Happy second birthday, January. Your hair has gotten so much darker. You wouldn’t remember being a blonde, would you? I like it more this way. It suits you very much. Your mother says you look like her grandmother, but I think you take after my mother. She would have loved you. I’ll try to tell you a bit about her too. She was from a place called North Bear Shores. That’s where I’m from too. I lived there when I was your age. I was a nasty two-year-old, she used to tell me. I guess I screamed until I passed out. But that was probably at least in part due to Randy, my oldest brother. A bit of a jackass, but a lovable one. He lives in Hong Kong now, because he is Fancy.

_____

January, I can’t believe you’re four. You are person-shaped now. I suppose you always were, but you’re more so now than ever. When I was four, I wrecked my tricycle. I was riding down a pier toward the lighthouse at the end. My mother had gotten distracted by a friend and I thought it would be neat to ride right off the pier, see if I was going fast enough to stay atop the water. Like Road Runner. She saw me at the last minute and screamed my name. When I turned to look at her, I yanked the handlebars and smashed into the lighthouse itself. That’s how I got that big pink scar on my elbow. I suppose it isn’t so big now. Or else my elbow is quite a bit bigger. Last week you cracked your head on the fireplace. It wasn’t too bad—didn’t even need stitches, but your mother and I cried all night after you’d gone to sleep.

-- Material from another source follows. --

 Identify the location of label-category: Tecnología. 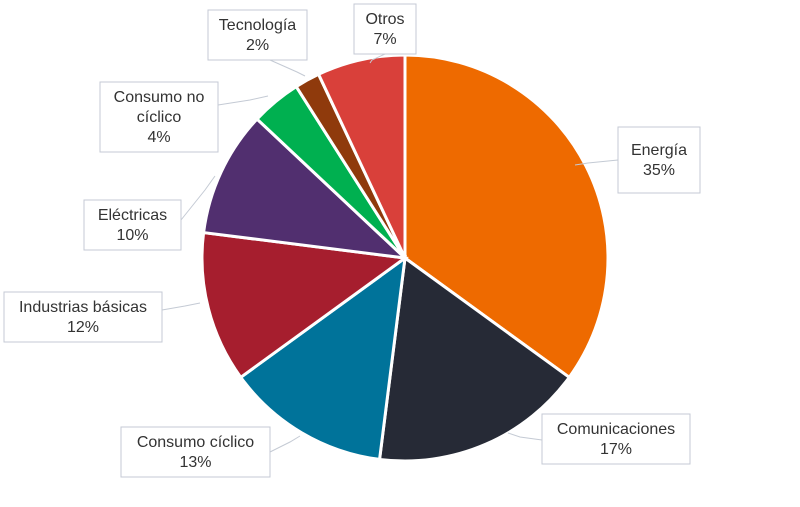
(258, 26).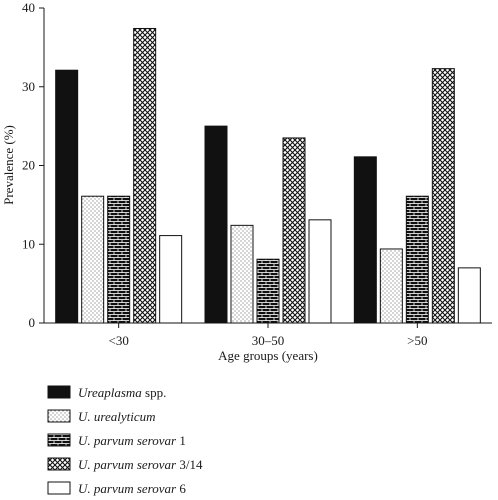  Describe the element at coordinates (268, 356) in the screenshot. I see `x-axis-title: Age groups (years)` at that location. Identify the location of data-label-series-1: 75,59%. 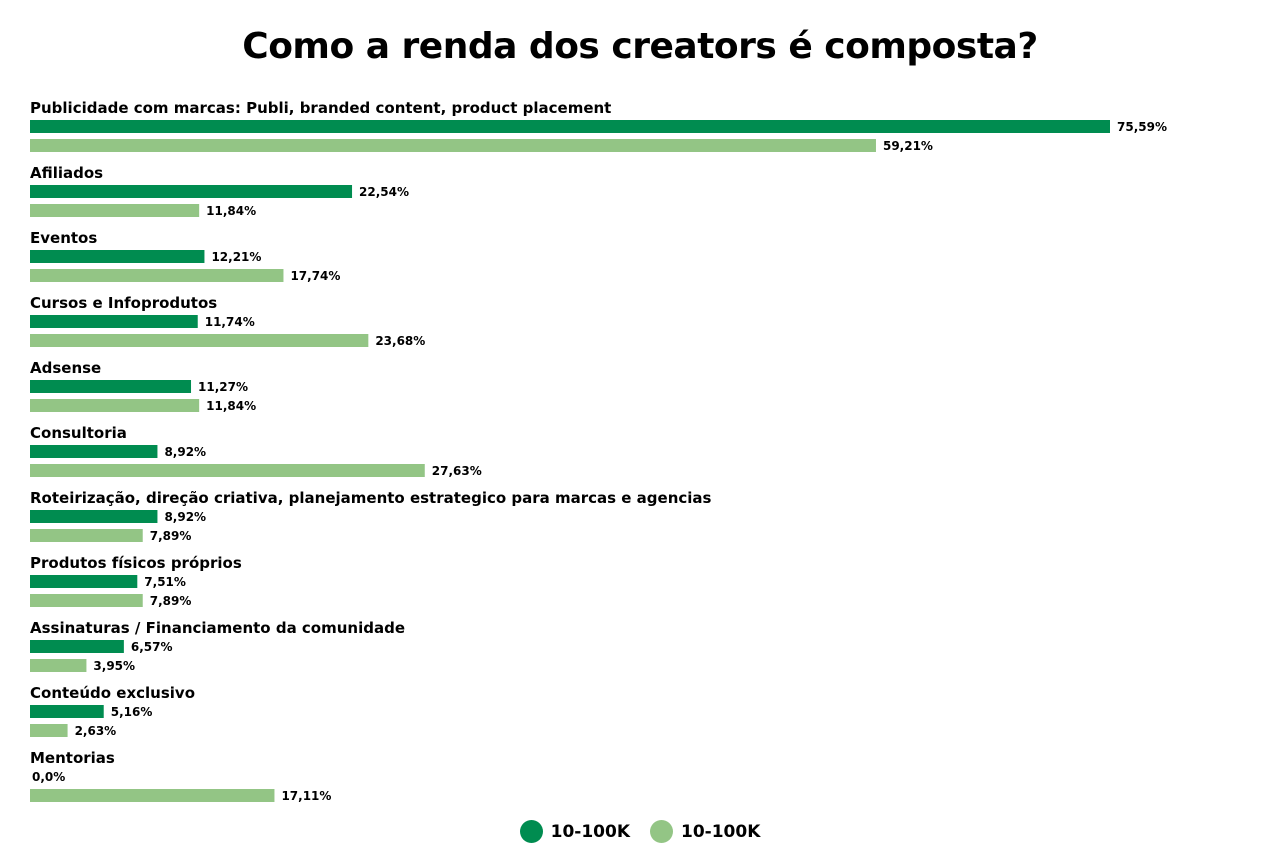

We felt so bad. Sometimes, January, being a parent feels like being a kid who someone has mistakenly handed another kid. “Good luck!” this unwise stranger cries before turning his back on you forever. We will always make mistakes, I’m afraid. I hope they will get smaller and smaller as we get bigger and bigger. Older, really; we’re rather done growing.

_____

Eight! Eight years old and smart as a whip! You never stop reading, January. I hated reading when I was eight, but then again, I was terrible at it, and both Randy and Douglas used to tease me mercilessly, though these days Douglas is as gentle as a butterfly. I imagine if I’d been better at reading, I would have liked it more. Or maybe vice versa. My dad was a busy man but he was the one who taught me how to read, January. And since he’d started, I wouldn’t let my poor mother have anything to do with it. Well, when the time comes, I’m teaching you to drive, she used to tell me. Your favorite book right now is The Giving Tree, but God, January, that book breaks my heart. Your mother is a bit like that tree and I worry you will be too. Don’t get me wrong. That’s a good way to be. But still. I wish you could be a bit stonier, like your old pop. Only for your own good.